What to work on:
From the line containing "Screen dimensions: 1400x672" to the end of the records below, output each line exactly; include both ends and nothing else.
START Source records
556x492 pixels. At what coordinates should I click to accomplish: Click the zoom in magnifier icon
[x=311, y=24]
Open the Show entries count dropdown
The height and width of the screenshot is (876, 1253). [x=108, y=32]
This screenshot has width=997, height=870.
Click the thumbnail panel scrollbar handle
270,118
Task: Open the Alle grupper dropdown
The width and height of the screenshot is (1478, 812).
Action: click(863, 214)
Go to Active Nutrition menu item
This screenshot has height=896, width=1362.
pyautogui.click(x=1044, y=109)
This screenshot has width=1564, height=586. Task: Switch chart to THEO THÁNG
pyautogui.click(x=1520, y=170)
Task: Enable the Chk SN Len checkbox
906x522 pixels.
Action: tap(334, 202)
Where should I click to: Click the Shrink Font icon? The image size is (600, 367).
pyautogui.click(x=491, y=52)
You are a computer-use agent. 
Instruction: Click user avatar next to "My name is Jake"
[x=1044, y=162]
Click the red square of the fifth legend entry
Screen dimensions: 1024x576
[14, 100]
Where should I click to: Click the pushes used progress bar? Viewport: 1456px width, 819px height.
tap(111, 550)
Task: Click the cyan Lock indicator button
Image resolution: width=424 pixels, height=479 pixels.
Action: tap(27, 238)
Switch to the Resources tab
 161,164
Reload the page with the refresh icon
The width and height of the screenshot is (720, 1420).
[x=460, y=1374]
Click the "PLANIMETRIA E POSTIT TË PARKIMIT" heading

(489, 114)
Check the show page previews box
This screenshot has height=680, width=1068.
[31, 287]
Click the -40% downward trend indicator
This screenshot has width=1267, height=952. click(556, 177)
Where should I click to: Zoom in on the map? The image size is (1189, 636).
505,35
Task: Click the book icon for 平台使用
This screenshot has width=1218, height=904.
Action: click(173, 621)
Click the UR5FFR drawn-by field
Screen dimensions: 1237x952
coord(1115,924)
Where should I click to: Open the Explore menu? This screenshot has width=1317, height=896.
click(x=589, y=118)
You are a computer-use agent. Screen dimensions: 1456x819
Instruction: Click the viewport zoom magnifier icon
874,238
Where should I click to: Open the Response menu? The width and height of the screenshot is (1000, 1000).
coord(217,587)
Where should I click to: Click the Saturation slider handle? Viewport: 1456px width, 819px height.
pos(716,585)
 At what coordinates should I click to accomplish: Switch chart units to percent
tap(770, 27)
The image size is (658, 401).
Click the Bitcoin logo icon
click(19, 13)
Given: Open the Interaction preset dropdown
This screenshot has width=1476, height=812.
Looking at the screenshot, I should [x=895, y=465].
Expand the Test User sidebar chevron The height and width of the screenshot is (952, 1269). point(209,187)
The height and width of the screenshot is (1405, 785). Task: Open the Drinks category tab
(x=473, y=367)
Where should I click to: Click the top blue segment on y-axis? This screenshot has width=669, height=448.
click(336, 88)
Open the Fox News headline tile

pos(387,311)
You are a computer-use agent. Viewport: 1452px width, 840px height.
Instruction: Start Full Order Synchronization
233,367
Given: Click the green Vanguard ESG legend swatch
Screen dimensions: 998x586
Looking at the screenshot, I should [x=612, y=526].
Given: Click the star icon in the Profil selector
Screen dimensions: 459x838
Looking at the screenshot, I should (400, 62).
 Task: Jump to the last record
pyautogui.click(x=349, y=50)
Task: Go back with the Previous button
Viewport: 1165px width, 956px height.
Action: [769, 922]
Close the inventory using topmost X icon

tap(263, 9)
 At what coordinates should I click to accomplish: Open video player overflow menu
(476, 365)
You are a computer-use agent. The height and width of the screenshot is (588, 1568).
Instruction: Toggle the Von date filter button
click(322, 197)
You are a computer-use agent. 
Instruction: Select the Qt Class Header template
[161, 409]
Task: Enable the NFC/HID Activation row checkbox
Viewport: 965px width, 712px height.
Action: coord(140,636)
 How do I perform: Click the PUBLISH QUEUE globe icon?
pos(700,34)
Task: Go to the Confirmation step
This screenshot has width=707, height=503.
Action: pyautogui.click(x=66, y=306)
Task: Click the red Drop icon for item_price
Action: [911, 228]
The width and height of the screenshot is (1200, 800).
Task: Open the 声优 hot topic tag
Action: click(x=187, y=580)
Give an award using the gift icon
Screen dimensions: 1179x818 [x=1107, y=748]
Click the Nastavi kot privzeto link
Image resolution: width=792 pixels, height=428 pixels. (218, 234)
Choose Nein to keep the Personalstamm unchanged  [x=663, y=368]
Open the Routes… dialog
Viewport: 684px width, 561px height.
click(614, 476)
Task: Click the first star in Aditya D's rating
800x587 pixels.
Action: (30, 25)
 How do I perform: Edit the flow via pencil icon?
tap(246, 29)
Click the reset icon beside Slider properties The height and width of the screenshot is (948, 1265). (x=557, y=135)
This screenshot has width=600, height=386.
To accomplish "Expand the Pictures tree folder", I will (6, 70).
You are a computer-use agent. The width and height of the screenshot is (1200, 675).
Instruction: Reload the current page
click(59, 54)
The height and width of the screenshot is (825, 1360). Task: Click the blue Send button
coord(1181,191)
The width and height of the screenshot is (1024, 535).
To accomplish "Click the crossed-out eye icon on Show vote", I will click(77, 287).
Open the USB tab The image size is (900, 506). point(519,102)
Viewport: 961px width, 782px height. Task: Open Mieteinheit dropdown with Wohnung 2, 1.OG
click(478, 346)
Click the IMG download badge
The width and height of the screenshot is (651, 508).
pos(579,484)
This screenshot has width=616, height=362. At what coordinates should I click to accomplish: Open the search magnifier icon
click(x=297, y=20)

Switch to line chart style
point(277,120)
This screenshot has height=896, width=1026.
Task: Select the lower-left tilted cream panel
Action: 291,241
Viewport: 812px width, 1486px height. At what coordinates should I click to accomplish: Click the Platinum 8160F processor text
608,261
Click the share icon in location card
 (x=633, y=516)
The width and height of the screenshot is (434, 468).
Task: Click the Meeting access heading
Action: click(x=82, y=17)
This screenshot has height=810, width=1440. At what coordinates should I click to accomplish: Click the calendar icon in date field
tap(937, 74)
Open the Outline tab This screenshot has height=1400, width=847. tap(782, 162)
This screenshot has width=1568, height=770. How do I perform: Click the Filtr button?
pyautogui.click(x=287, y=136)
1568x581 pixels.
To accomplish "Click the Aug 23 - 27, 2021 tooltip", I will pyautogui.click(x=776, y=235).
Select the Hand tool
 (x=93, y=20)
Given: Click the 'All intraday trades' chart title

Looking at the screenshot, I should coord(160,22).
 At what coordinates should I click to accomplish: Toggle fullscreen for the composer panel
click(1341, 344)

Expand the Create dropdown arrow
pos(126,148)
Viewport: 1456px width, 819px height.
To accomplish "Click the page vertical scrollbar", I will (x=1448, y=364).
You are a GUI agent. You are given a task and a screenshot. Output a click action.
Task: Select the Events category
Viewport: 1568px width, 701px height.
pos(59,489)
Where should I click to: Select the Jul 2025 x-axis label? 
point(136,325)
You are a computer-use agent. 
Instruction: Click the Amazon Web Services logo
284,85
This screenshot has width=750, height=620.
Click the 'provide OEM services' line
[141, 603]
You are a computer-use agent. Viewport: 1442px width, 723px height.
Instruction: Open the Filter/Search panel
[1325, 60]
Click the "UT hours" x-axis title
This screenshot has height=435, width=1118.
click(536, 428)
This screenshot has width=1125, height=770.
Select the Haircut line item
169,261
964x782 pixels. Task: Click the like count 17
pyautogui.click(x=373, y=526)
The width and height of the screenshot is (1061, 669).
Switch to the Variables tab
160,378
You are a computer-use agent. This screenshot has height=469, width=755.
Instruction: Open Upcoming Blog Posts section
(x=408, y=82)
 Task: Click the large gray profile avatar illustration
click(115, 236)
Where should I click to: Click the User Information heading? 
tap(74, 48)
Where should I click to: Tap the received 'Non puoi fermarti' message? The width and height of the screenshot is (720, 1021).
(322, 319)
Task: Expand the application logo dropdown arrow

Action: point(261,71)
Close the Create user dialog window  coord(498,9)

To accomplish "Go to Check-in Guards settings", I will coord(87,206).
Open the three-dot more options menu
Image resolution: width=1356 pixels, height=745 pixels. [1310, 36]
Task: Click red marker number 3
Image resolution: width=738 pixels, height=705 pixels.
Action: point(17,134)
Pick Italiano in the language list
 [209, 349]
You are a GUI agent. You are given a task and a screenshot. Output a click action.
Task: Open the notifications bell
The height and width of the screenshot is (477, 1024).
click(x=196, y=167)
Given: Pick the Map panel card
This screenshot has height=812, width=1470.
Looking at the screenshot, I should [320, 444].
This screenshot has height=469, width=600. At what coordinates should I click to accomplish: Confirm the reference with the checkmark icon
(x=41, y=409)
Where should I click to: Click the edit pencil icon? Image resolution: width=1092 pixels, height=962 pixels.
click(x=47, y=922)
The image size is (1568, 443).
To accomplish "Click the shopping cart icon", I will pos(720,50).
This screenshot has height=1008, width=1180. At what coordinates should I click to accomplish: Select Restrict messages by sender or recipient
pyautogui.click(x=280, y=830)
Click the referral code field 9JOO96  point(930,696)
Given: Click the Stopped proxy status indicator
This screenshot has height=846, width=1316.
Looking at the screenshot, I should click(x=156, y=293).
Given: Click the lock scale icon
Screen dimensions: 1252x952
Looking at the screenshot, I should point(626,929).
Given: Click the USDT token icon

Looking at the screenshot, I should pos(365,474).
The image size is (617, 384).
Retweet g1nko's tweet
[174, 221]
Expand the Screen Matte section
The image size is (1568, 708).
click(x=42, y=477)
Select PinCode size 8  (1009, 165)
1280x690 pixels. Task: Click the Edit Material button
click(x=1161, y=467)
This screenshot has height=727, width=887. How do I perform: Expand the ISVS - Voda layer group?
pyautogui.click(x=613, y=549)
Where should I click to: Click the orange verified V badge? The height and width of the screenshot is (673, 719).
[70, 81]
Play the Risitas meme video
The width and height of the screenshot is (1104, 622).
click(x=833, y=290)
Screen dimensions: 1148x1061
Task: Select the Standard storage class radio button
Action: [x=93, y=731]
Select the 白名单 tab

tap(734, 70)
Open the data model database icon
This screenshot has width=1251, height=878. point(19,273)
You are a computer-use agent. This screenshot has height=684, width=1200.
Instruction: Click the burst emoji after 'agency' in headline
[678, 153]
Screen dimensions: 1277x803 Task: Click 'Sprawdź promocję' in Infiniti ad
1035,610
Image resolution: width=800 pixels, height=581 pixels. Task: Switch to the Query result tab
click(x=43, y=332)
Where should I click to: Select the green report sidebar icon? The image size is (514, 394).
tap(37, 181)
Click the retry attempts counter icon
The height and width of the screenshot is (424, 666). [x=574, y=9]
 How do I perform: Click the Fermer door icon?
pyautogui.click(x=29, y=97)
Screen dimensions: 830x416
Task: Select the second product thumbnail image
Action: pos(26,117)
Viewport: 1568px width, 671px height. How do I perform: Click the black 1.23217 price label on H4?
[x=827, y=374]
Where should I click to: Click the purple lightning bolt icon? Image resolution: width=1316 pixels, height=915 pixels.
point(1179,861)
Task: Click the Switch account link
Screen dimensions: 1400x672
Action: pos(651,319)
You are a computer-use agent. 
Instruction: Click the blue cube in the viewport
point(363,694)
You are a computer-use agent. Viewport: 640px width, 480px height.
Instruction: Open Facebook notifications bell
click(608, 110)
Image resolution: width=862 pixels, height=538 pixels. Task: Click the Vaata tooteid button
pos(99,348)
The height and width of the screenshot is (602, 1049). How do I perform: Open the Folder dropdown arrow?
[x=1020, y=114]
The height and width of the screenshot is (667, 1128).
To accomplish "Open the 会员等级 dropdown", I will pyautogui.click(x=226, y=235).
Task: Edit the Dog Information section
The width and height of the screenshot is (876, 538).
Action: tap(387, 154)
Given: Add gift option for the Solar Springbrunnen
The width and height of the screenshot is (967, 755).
END Source records
Result of this exercise:
Screen dimensions: 1400x672
Action: pos(651,319)
You are a computer-use agent. 
Instruction: Click the blue cube in the viewport
point(363,694)
You are a computer-use agent. Viewport: 640px width, 480px height.
Instruction: Open Facebook notifications bell
click(608, 110)
Image resolution: width=862 pixels, height=538 pixels. Task: Click the Vaata tooteid button
pos(99,348)
The height and width of the screenshot is (602, 1049). How do I perform: Open the Folder dropdown arrow?
[x=1020, y=114]
The height and width of the screenshot is (667, 1128).
To accomplish "Open the 会员等级 dropdown", I will pyautogui.click(x=226, y=235).
Task: Edit the Dog Information section
The width and height of the screenshot is (876, 538).
Action: tap(387, 154)
Given: Add gift option for the Solar Springbrunnen
The width and height of the screenshot is (967, 755).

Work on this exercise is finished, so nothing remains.